*** DATA FOR PROCESSING ***
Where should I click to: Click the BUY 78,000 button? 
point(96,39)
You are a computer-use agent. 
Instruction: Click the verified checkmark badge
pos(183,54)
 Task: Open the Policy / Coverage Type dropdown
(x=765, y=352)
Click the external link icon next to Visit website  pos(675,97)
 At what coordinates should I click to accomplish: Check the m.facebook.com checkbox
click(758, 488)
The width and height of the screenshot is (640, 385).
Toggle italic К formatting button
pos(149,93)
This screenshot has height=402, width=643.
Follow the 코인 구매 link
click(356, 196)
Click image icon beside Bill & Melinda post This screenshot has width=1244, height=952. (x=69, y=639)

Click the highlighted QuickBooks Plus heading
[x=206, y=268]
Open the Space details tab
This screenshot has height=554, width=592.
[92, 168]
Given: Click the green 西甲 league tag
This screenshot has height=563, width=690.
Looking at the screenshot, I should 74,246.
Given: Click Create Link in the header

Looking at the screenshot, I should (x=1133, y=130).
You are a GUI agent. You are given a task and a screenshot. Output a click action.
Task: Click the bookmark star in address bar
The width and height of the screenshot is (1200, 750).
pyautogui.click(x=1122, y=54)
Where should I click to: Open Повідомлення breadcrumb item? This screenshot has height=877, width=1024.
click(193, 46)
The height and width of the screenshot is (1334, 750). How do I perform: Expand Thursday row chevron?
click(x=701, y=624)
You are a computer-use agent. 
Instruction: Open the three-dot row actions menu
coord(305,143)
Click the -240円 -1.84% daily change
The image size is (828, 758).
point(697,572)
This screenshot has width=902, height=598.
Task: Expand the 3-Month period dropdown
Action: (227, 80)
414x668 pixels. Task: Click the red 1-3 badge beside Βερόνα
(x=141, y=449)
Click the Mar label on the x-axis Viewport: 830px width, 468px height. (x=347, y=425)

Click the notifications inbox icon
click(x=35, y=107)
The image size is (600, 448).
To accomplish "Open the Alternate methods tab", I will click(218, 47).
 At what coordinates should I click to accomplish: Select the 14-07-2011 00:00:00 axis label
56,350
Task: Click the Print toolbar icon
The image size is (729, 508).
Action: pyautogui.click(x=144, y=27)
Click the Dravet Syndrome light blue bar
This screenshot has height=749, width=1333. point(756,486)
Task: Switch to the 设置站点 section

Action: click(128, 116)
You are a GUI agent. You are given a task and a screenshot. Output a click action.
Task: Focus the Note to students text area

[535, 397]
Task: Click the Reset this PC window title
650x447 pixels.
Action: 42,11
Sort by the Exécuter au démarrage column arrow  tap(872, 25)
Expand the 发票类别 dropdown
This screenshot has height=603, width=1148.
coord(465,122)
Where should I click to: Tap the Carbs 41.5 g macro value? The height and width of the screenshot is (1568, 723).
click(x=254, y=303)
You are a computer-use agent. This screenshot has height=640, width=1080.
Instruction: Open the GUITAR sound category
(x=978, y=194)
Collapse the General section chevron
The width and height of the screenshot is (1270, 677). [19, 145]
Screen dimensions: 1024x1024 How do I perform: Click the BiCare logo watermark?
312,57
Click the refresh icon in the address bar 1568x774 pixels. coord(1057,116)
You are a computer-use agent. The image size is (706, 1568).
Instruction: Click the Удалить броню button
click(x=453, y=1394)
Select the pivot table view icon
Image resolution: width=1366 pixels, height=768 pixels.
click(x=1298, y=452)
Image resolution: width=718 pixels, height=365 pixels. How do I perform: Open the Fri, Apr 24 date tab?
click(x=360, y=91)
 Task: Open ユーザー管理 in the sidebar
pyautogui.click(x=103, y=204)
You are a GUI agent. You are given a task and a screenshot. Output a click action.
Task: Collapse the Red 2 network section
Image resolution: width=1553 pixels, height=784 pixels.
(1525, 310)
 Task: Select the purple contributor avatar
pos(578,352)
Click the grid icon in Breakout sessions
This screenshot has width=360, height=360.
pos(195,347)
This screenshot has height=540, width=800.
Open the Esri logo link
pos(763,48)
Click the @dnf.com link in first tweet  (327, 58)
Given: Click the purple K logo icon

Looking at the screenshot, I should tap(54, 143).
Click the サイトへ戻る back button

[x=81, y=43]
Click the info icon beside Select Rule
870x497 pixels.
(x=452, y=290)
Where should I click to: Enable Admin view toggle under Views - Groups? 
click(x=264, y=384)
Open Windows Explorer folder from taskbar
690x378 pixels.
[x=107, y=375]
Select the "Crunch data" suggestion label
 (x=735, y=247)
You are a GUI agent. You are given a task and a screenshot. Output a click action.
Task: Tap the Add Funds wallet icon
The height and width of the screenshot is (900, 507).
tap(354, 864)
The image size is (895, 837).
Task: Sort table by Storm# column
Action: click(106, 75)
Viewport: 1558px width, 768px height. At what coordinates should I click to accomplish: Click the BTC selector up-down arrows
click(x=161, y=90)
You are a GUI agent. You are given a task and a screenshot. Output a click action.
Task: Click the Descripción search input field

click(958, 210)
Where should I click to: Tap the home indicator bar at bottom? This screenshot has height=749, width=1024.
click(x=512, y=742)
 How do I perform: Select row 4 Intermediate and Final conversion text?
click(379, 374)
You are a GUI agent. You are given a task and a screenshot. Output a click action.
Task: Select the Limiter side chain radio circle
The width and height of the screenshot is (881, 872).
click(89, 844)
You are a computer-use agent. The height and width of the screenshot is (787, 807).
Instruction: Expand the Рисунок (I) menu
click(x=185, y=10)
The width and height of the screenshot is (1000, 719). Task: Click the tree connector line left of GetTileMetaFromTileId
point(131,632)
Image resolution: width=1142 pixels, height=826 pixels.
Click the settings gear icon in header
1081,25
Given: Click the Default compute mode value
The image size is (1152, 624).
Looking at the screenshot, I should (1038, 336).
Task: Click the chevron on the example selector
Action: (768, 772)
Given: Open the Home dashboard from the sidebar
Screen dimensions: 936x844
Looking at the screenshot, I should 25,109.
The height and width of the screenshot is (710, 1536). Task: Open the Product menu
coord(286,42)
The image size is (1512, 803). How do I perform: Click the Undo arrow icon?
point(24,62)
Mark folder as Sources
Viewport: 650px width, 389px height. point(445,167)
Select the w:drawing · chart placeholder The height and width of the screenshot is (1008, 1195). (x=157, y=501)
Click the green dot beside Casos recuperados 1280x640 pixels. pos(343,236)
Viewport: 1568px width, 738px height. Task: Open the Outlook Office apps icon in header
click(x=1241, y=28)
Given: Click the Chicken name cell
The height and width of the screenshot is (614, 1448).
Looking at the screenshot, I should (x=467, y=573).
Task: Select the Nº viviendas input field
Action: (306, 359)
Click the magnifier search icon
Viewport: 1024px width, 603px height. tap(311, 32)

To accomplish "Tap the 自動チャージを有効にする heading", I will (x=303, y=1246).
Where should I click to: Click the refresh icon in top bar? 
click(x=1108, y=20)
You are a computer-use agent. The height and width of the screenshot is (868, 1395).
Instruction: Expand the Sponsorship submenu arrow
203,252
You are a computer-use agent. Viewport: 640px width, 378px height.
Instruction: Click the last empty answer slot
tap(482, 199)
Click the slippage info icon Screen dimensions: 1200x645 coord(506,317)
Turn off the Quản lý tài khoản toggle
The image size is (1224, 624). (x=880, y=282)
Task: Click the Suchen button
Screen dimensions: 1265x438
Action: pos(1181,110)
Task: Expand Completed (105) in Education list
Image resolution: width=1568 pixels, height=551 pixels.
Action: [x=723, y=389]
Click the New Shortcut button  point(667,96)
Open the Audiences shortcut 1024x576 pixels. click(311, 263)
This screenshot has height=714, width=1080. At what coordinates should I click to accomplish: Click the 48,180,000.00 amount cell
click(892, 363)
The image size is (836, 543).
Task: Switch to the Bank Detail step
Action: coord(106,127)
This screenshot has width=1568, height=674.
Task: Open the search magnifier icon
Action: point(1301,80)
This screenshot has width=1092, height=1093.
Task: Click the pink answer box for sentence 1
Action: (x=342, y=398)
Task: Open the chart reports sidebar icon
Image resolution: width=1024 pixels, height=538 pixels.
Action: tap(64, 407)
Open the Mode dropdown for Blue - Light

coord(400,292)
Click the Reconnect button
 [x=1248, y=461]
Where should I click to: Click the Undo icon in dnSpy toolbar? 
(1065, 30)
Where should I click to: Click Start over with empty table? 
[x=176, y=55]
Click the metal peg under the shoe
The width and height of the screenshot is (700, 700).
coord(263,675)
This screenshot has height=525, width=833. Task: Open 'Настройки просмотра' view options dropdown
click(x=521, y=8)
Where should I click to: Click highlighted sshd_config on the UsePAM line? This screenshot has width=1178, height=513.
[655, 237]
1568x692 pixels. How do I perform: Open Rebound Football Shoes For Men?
*** End of DATA FOR PROCESSING ***
Each line in the listing above from the one containing "At what coordinates should I click to accomplish: Check" through the one containing "This screenshot has height=402, width=643." should be repeated exactly, and no other line.

RESPONSE TO THE EXERCISE:
 At what coordinates should I click to accomplish: Check the m.facebook.com checkbox
click(758, 488)
The width and height of the screenshot is (640, 385).
Toggle italic К formatting button
pos(149,93)
This screenshot has height=402, width=643.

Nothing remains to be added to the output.